By Fanny Chouc
As part of this long-standing cooperation, S1 to S4 pupils visit campus several times a year and get a chance to consolidate their French and Spanish, but also to broaden their knowledge and understanding of languages and cultures.
This scheme was initially set up as a
collaborative project to work towards the implementation of the government’s
1+2 policy, and it’s one of the many innovative ways in which LINCS engages
with local communities in order to inspire young generations of learners. The
project was initiated by Mr Meikle, one of LINCS’s graduates, who is now Depute
Rector at Larbert High, and it has been
beneficial to both institutions: young learners with a taste for languages get
a chance to further their skills by working with native speakers and talented
university students, while discovering our campus, and Heriot-Watt students and
Erasmus students and interns get a chance to share their culture and passion
for languages, whilst gaining some valuable teaching experience. This
collaboration has benefited our graduates and students further, as Larbert High
has welcomed some of them as volunteers for some shadowing and classroom
experience, like Mrs More. She has been accompanying the groups to her alma
mater and this experience enriched her CV; she’s since secured a place on a teacher
training postgraduate programme of studies.
So what do pupils do when they visit LINCS?
They engage in a range of activities geared
both towards practice, with applied classes in French and Spanish related to
their curriculum, but since LINCS is a also very global department, with
expertise in multilingualism and multiculturalism, we use the in-house
expertise to broaden these young linguists’ horizons.
For instance, during their latest visit, S2 and
S3 pupils got an insight into British Sign Language learning, thanks to two of
our Honours students from the BSL degree in Interpreting, Translation and Applied
Languages Studies. Lou and Louise explained how they came to study this
language, how the learning experience is designed and the skills they developed
along the way, and pupils’ curiosity was clearly peeked: they asked questions
about the language, but also about the deaf community and culture.

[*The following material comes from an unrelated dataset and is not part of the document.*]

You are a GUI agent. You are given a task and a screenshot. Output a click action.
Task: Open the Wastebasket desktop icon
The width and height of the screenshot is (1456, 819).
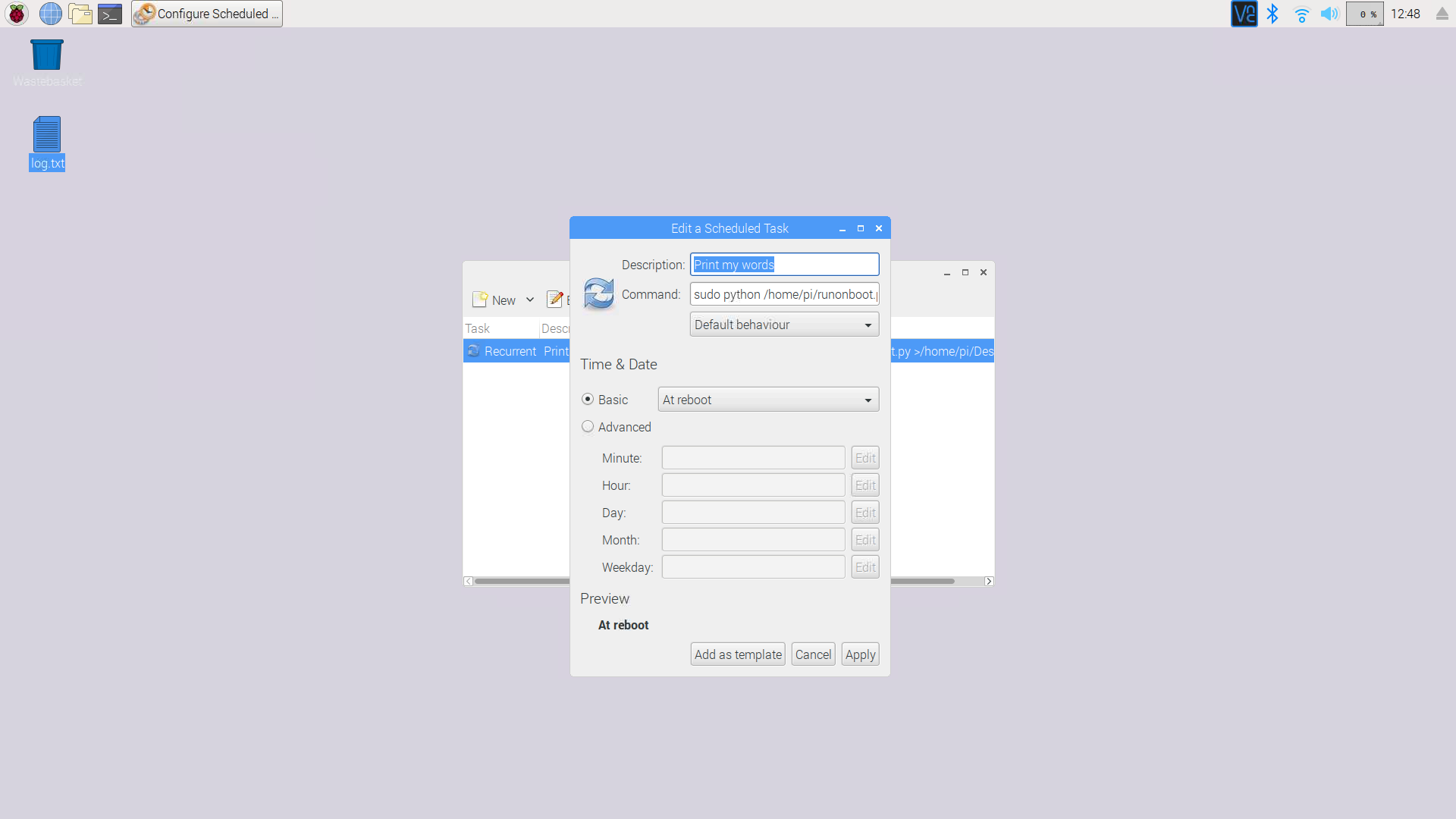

Thanks to our Erasmus + intern from Mons University,
Nathanaël Stilmant, these two groups also discovered another French-speaking
country, Belgium. As part of this session, very much focused on the
multilingual nature of this country, pupils also had a chance to learn some
Dutch and Walloon.
S4 pupils, who are already thinking of exams, worked
on their Spanish with two of our Honours students: Simon and Rachel devised
activities around their curriculum, but also shared anecdotes about their
experience as students at Heriot-Watt and as Erasmus students abroad, since the
M.A. includes two semesters of study in one of our partner institutions on the
continent or beyond. This helped young learners consider the importance of a
global profile, at a stage when they are making important study choices and are
starting to think about higher education.
As for S1 pupils, after a French session with
one of our enthusiastic 2nd year, Samuel, they went on an adventure
on campus: armed with audio clues in French, they explored the grounds, collecting
information along the way, in a bid to crack a code to work out the secret
message they had been given. This cross-disciplinary and fun approach gave them
a glimpse into the daily life of students as they went from one place to the
next, and this discovery experience is also part of a joint bid to make young
pupils think about university studies from an early age. It was also a chance
for them to realise that languages and STEM subjects often complement each
other well: code-breaking has historically been done by linguists as much as
scientists; for instance, many of the talented code-breakers who worked in
Bletchley Park during World War II were linguists, and worked alongside
mathematicians to crack and decipher codes used by enemies to communicate.
But more exciting opportunities lay in store:
for their next visits, pupils will get a chance to visit the Confucius
Institute for Business and to learn some Esperanto, to name but a few of the
activities LINCS has in store for them.